Rumi (11 tahun) yang tadi sedang asyik membaca komik ikutan nimbrung, “Aku kan mau tinggal di Belanda karena pabrik truk DAF itu ada di sana. Kalau adik tinggal di Jerman karena pabrik truk MAN ada di Jerman. Aku dan adik pengin jadi insinyur truk di sana. Nanti Bunda dan Ayah bisa ikut aku atau adik supaya ada yang jagain.”
|
Truk besar karya Bumi menggunakan program Paint di komputer |
Saya tertawa sampai menangis mendengar mereka mengucapkan kata-kata itu. Mengkhayal banget sih, tapi bukankah mimpi itu memang harus setinggi langit? Namun impian itu setidaknya sudah tecermin dalam hobi Bumi yang sangat gemar menggambar aneka kendaraan, terutama truk besar yang memukaunya.
Percakapan random dengan beragam tema seperti contoh di atas sering terjadi di antara kami.

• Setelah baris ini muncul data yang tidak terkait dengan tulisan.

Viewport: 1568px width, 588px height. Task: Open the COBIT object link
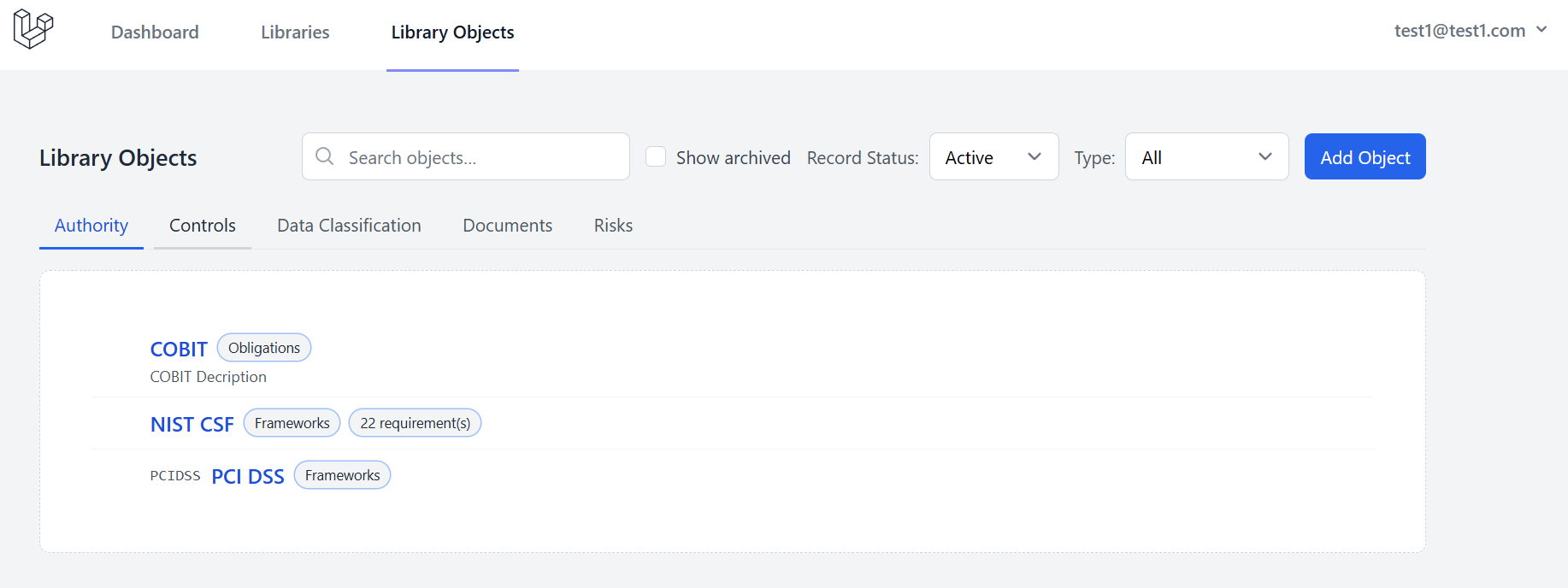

Bagi sebagian orangtua, terutama di lingkungan kami, percakapan seperti ini mungkin hal yang aneh dan tidak banyak dilakukan. Namun bagi kami, hal-hal yang mereka katakan seperti itu menjadi sangat penting, salah satunya untuk menilai pola pikir dan sikap mereka.
Tak ada sekolah menjadi orangtua
Sebagai orangtua, saya dan suami sangat menyadari keterbatasan ilmu dan pengetahuan yang kami miliki. Oleh karena itu, kami tak pernah berhenti untuk mencarinya dari berbagai sumber, termasuk mengenai hal parenting.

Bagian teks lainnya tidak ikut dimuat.